La seconda cosa da capire, forse la più importante, è che non si può crescere senza passioni e senza sogni.

La vita non è fatta solo di realtà, non conta solo andare bene a scuola o comportarsi bene. Contano i sogni.

Se i ragazzi non hanno passioni, se non cercano situazioni che li portino a immaginare, a fantasticare, a sognare, rischiano di spegnersi. E allora arrivano i disagi, che sono una reazione del mondo interno alla totale mancanza di passioni.

Ecco perché i ragazzi di Pescara ci sembrano degli automi, totalmente asserviti al pensiero dei social, al mostrarsi forti, alla malattia sociale della pazza gioia, all’idea che conti solo divertirsi e apparire. 

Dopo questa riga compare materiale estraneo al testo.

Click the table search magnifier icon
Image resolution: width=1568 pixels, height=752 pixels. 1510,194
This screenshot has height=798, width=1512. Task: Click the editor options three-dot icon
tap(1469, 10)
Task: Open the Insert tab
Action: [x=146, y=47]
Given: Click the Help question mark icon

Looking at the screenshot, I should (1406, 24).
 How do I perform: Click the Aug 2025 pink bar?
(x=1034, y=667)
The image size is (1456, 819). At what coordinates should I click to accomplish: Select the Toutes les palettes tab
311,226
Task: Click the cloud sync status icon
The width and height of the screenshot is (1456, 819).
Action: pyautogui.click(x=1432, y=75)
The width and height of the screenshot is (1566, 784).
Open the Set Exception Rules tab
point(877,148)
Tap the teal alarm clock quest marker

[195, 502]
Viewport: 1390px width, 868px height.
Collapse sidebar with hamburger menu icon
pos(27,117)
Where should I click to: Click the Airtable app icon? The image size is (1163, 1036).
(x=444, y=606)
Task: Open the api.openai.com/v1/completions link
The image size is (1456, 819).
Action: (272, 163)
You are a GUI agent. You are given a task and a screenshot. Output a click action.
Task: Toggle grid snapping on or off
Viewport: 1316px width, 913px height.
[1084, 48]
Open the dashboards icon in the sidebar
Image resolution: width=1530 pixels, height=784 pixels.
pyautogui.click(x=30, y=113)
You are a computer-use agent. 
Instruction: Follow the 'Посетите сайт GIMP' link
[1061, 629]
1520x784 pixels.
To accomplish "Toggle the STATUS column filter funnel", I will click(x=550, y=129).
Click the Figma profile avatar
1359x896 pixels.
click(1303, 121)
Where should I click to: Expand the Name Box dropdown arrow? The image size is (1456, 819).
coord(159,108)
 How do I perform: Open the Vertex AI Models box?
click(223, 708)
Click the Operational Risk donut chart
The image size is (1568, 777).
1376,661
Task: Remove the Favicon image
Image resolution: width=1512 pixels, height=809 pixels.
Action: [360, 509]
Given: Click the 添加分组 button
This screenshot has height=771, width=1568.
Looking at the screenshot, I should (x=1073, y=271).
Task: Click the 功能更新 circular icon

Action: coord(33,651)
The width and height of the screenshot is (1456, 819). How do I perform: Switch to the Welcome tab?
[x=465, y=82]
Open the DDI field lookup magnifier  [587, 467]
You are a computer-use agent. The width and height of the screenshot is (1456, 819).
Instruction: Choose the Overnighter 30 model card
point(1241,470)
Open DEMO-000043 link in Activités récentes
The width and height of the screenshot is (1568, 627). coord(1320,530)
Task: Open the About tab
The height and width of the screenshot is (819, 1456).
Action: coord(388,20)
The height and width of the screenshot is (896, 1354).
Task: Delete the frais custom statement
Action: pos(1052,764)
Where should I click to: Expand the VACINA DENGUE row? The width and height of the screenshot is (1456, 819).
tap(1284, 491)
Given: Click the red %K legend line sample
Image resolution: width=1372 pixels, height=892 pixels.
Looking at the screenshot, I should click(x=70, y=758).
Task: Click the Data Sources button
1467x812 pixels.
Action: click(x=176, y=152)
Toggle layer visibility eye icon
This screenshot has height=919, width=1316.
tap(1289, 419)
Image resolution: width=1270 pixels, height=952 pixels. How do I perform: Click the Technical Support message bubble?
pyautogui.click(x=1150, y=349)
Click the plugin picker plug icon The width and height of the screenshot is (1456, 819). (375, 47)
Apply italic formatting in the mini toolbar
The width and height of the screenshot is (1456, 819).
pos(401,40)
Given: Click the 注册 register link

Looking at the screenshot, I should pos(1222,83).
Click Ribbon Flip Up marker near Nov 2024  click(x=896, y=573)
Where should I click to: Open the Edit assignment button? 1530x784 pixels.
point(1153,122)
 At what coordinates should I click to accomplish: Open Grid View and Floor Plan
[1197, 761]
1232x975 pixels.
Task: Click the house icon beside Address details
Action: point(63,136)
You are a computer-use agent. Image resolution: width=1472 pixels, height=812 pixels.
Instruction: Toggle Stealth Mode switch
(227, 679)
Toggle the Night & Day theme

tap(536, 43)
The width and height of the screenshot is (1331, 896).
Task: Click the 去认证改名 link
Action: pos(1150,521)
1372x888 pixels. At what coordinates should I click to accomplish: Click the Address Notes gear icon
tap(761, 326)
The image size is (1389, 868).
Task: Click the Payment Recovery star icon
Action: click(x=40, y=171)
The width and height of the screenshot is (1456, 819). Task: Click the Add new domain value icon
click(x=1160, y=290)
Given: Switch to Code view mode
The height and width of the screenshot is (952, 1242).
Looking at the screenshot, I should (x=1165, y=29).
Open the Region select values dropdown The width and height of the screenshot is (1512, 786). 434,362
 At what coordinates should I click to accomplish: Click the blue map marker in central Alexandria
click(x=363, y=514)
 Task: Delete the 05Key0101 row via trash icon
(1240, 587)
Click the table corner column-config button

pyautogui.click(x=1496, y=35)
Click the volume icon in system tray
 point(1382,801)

Allora chiediamoci: i nostri  ragazzi sognano? Attenzione: non vuol dire “sognare il lavoro che verrà”, vuol dire intendere il sogno come elemento essenziale della vita.

Cercate in loro le passioni: ognuno le possiede e sono sempre diverse, perché ogni ragazzo è diverso dall’altro. Non li omologate in un’idea di giovinezza standard, uguale per tutti, in cui bisogna fare tutti le stesse cose.

Cercate di vedere i loro talenti: tutti li possiedono. Date loro l’idea che sono unici al mondo, che in loro vive l’immagine di un mondo nuovo, e che solo loro possono crearlo. Se i giovani non mettono in discussione il nostro mondo, allora sì che dobbiamo preoccuparci!

Il modo non è dei vecchi: se così fosse ripeteremmo gli stessi standard all’infinito. No, le nuove generazioni vengono per cambiare il mondo. Solo questo li fa crescere sani.